◆ SELECTED TEXT:
-- Begin --
ABCPU2

Control and Operation of the CPU

Bus Control

In this CPU, there are two buses: a four-bit one for data, and an eight-bit one for addresses. There are also three groups of instructions, as grouped by the size of the argument they require, if any. It should also be mentioned that for every instruction, the Program Counter places its value onto the address bus, from which the memory address leads to the memory, so the instruction can be fetched. This happens before anything else that occurs for each instruction.

PLA and FSM

All control is handled by a PLA which is derived from a finite state machine which we designed for the purpose. There are seven states plus an error state for invalid instructions. Zero-operand instructions take 3 cycles (states), 4-bit (data) operand instructions take 4 cycles, and 8-bit (memory) operand instructions take 6 or 7 (for ALU memory ops) cycles. Please refer to our FSM diagram for full details (a Postscript version is also available).

No-Operand Instructions

The first set of instructions is those that require no argument, which are Zero (ZERO), Shift (SHFT), and Not (NOT). In these instructions, the opcode is taken from memory and placed on the data bus. From here, it is placed also into the opcode register. This is the only use of the data buses for these instructions.

Four-bit Operand Instructions

The second set of instructions is those that require four bits of argument, in each case representing an immediate value. The instructions in this group are Load Immediate (LDI), Add Immediate (ADDI), and And Immediate (ANDI). In these instructions, the opcode is taken from memory and placed on the data bus. From here, the opcode goes from the data bus to the opcode register. Next, the immediate value is placed on the data bus. From here, it feeds into the ALU for use in the instructions named, or, in the case of LDI, the data bus feeds through a multiplexer that selects the data bus as the input for the accumulator.
-- End --
◆ SET OF TASKS:
1. Answer from the ABCPU2 text, one line each:
(a) How many bits wide is the address bus?
(b) How many cycles do 4-bit (data) operand instructions take?
(c) For LDI, what selects the data bus as the input for the accumulator?
2. Give every instruction mnemonic that appears in the ABCPU2 text.

◆ EXCERPTED DATA:
-- Begin --
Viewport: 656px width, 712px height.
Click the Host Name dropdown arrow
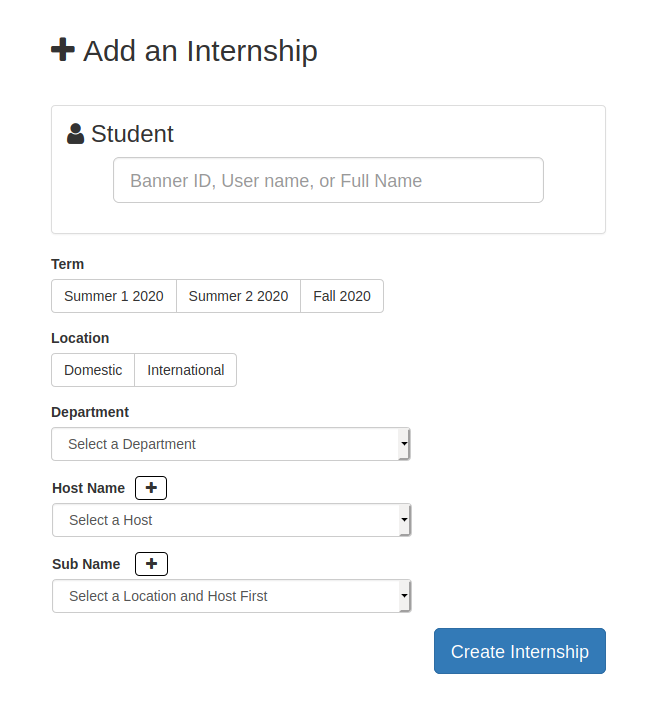404,520
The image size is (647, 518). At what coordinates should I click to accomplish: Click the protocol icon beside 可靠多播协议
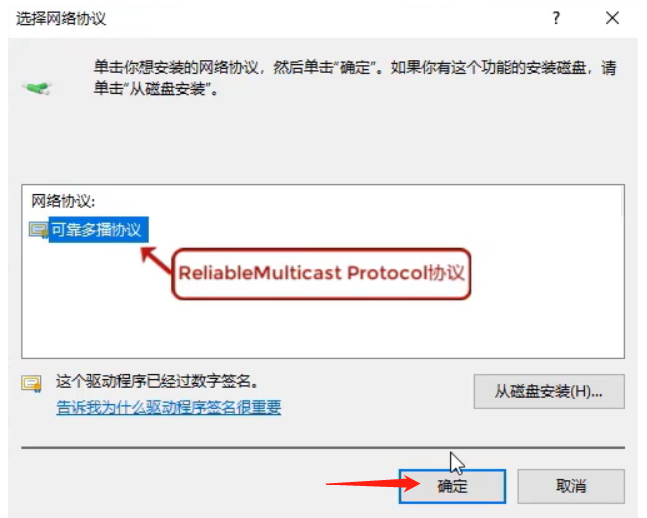tap(38, 229)
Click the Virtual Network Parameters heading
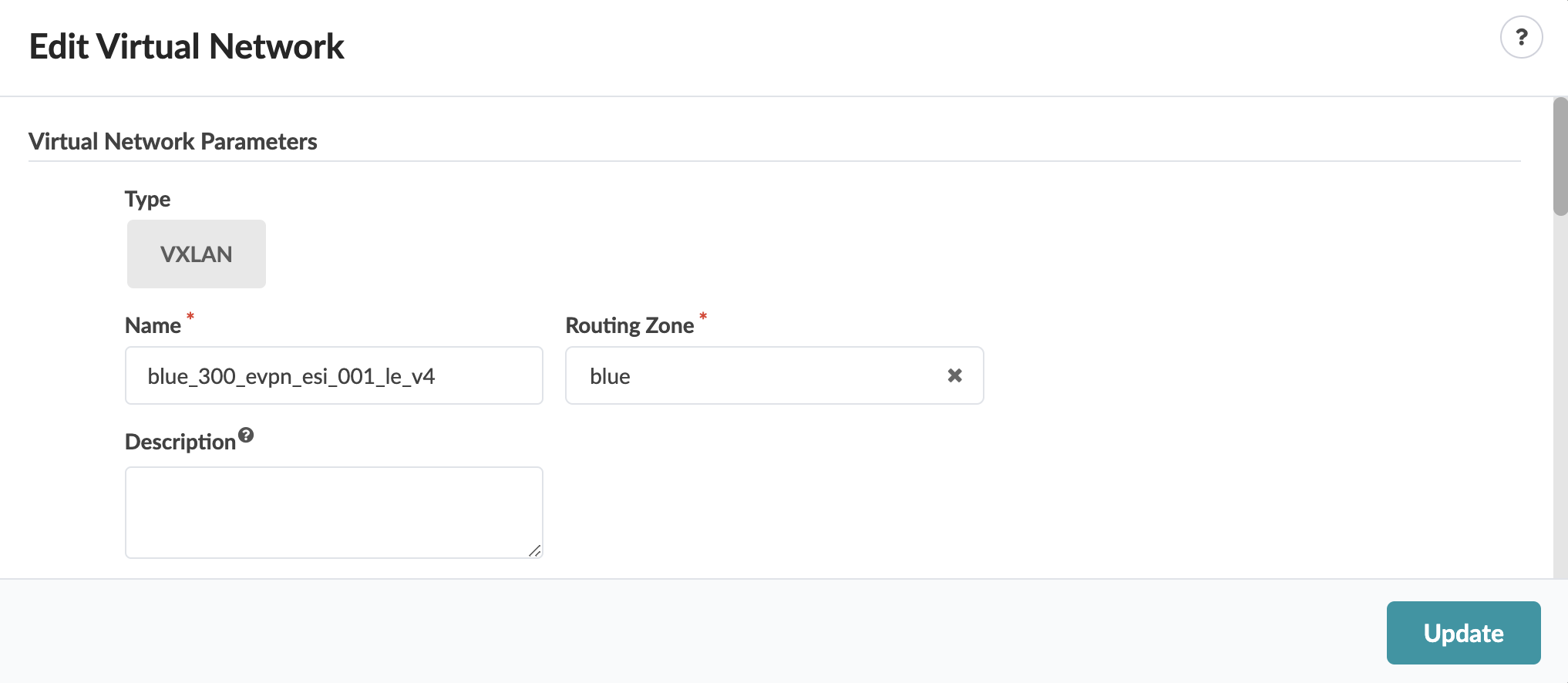Image resolution: width=1568 pixels, height=683 pixels. coord(173,141)
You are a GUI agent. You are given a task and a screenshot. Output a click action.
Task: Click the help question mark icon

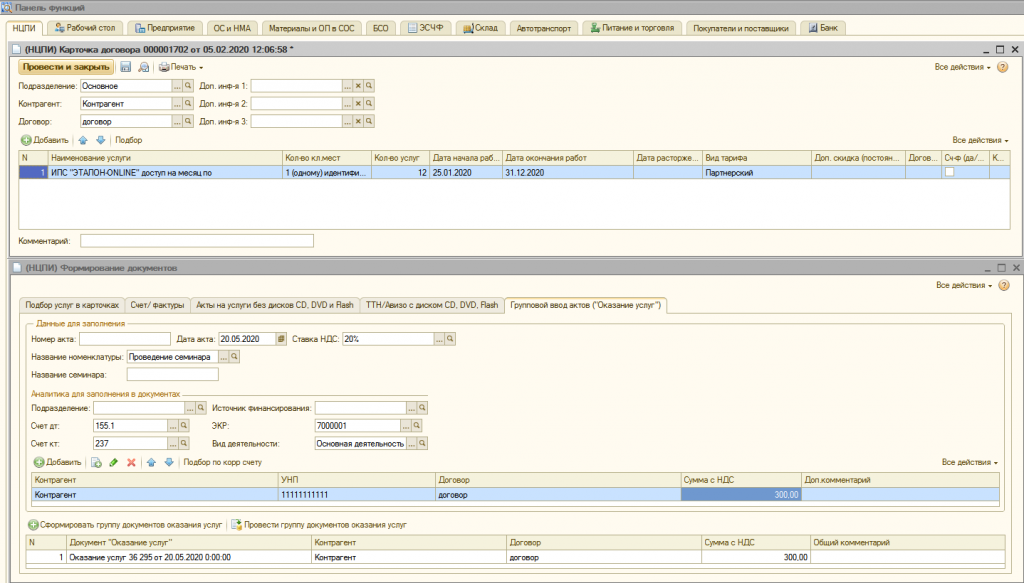[1003, 67]
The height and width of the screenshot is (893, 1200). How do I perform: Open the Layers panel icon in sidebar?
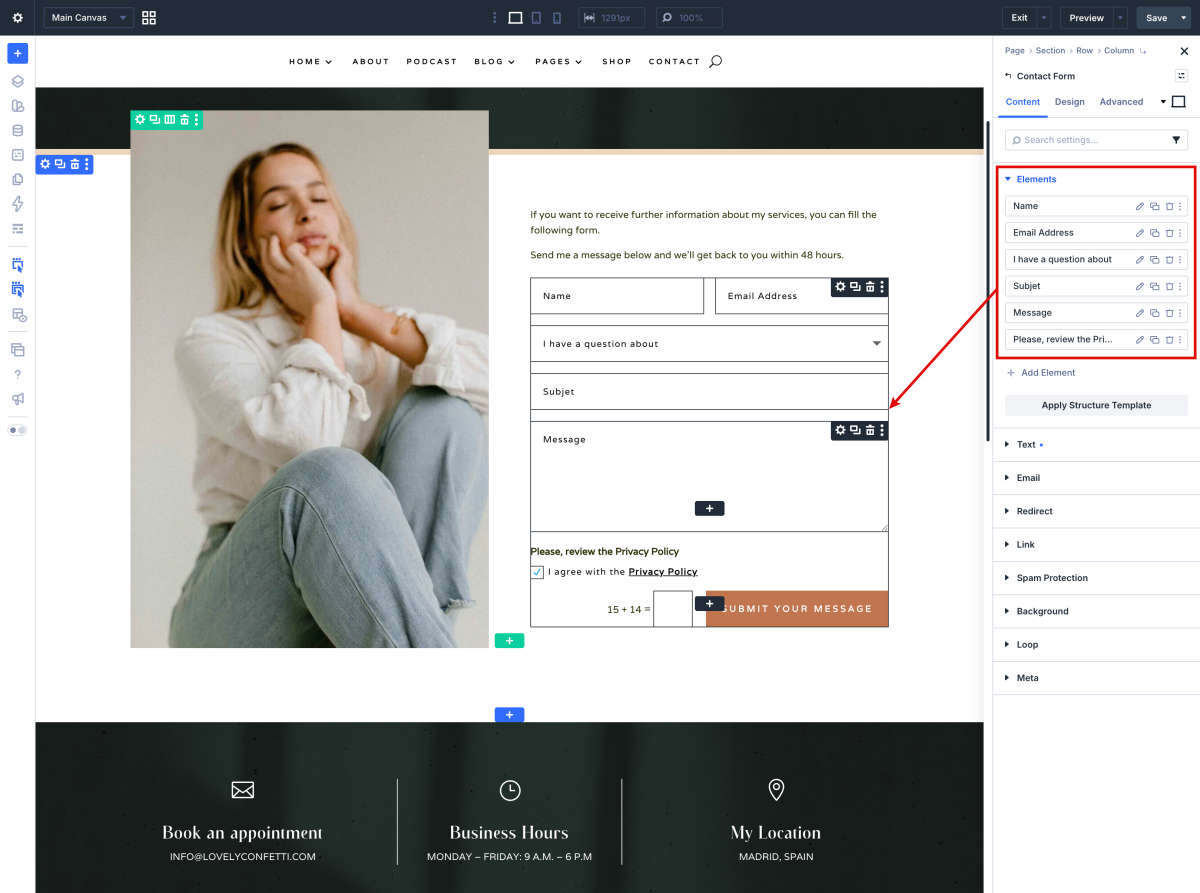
-- End --
◆ OUTPUTS IN ORDER:
1.
(a) Eight bits
(b) 4 cycles
(c) A multiplexer

2. ZERO, SHFT, NOT, LDI, ADDI, ANDI